Barbacetto sul Fatto firma un pezzo dal titolo «Ruby, il cavillo fu respinto da 32 giudici: "Giusto sentire le Olgettine come testi"». Recalcati su Repubblica, sempre sullo stesso tema: “Il non rispetto delle regole, come hanno ritenuto i giudici, non può rimuovere il senso della Legge e la verità che esso comporta. Pagare dei testimoni per dire il falso può anche essere un comportamento assolto per un vizio di procedura ma resta un chiaro comportamento "fuorilegge"”. Torniamo a parlarne con Valerio Spigarelli, già presidente dell’Ucpi, che ci aveva già spiegato in una precedente intervista perché non siamo in presenza di un “cavillo”.

Avvocato che pensa dell’articolo di Barbacetto?

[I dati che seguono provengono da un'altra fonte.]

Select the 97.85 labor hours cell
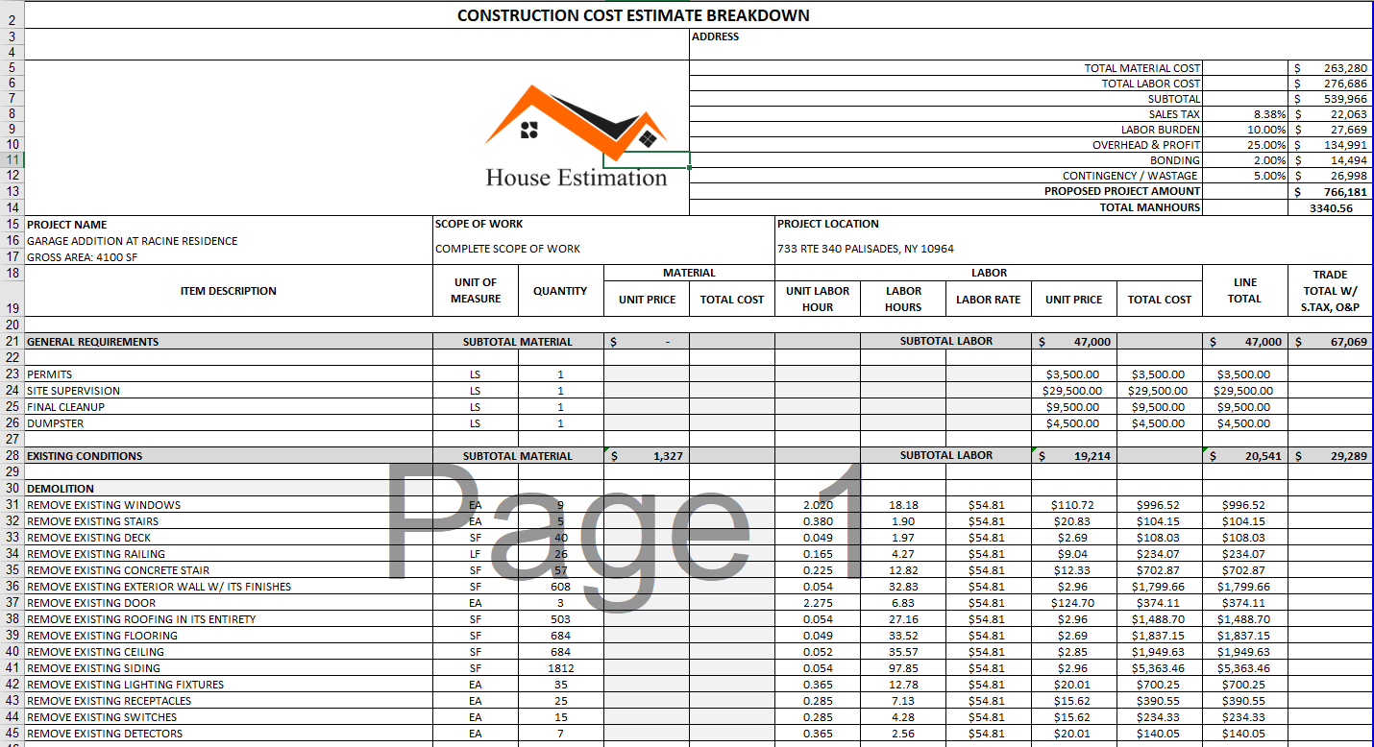The height and width of the screenshot is (747, 1374). (902, 668)
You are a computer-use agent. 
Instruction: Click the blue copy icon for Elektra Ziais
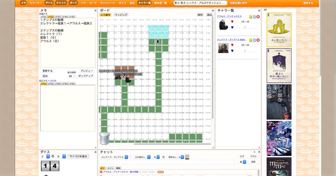(254, 40)
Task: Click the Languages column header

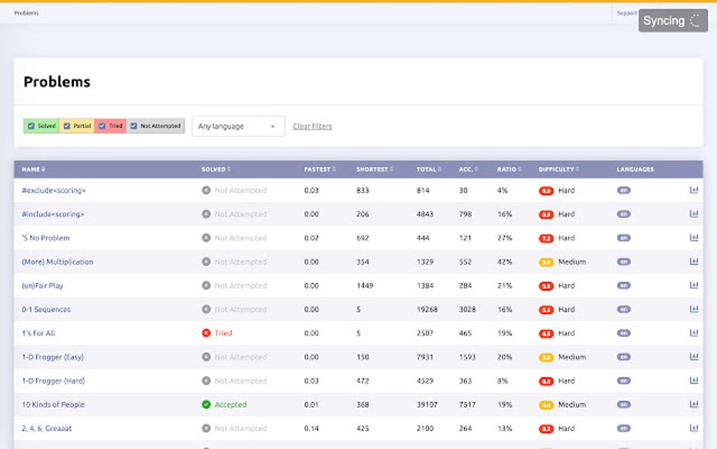Action: click(x=634, y=169)
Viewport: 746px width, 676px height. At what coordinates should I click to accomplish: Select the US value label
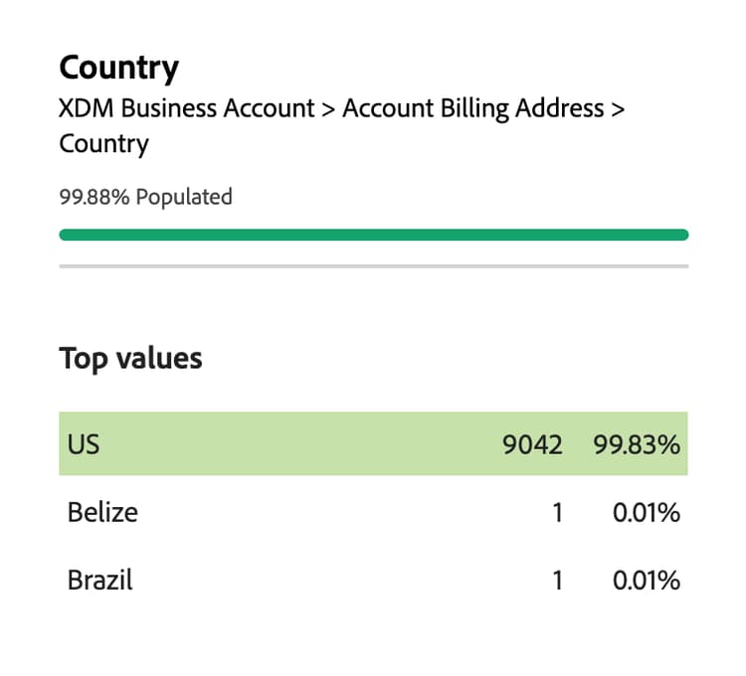(x=84, y=443)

Per prima cosa noto che l’argomento sul numero dei giudici che decidono in un modo rispetto ad altri che fanno il contrario è stato usato in passato, in merito a decisioni opposte, dai “tifosi” di Berlusconi. In realtà è un non senso in ambito giudiziario: i giudici in Cassazione sono cinque e a volte annullano decisioni su cui sono stati concordi molti altri loro colleghi. In realtà ci troviamo dinanzi ad una serie di norme, non a caso su cui si è lungamente discusso, in cui la discrezionalità era ed è amplissima.

Cioè?

La legge prevede che il pm iscriva “immediatamente” ogni notizia di reato che gli perviene ma, fino a poco tempo, lasciava una discrezionalità amplissima ed incontrollata rispetto alla iscrizione della persona nei confronti della quale si indagava. Il che permetteva molti abusi. Per questo oggi l’iscrizione deve avvenire non appena risultino “indizi” a carico di qualcuno, e soprattutto, si permette ai giudici di sindacare tempi e modalità di iscrizione, cosa che prima non si poteva fare. E siamo arrivati a farlo anche perché abbiamo constatato che la giurisprudenza era molto benevola nei confronti di questi atteggiamenti del pm. Che non avvenivano per caso, ma per poter interrogare una persona, in ipotesi indagabile, senza le garanzie di legge. Un format investigativo assai diffuso: si convocava gente per farla parlare, sapendo che prima o poi sarebbe stata iscritta nel registro delle notizie di reati ma intanto la si spremeva per avere informazioni senza garanzie.

Ci faccia un esempio.

Ce ne sarebbero a iosa. Dalle indagini sugli incidenti sul lavoro, o sulla sanità, a quelle per corruzione, accadeva – e accade – spesso. Quindi, quando parliamo della vicenda Berlusconi, non parliamo di un incidente che riguarda una interpretazione di 3 giudici contro 30 ma di una questione su cui si registrano abusi del processo. Dopo la Cartabia dovrebbe andare meglio, anche se si poteva fare di più.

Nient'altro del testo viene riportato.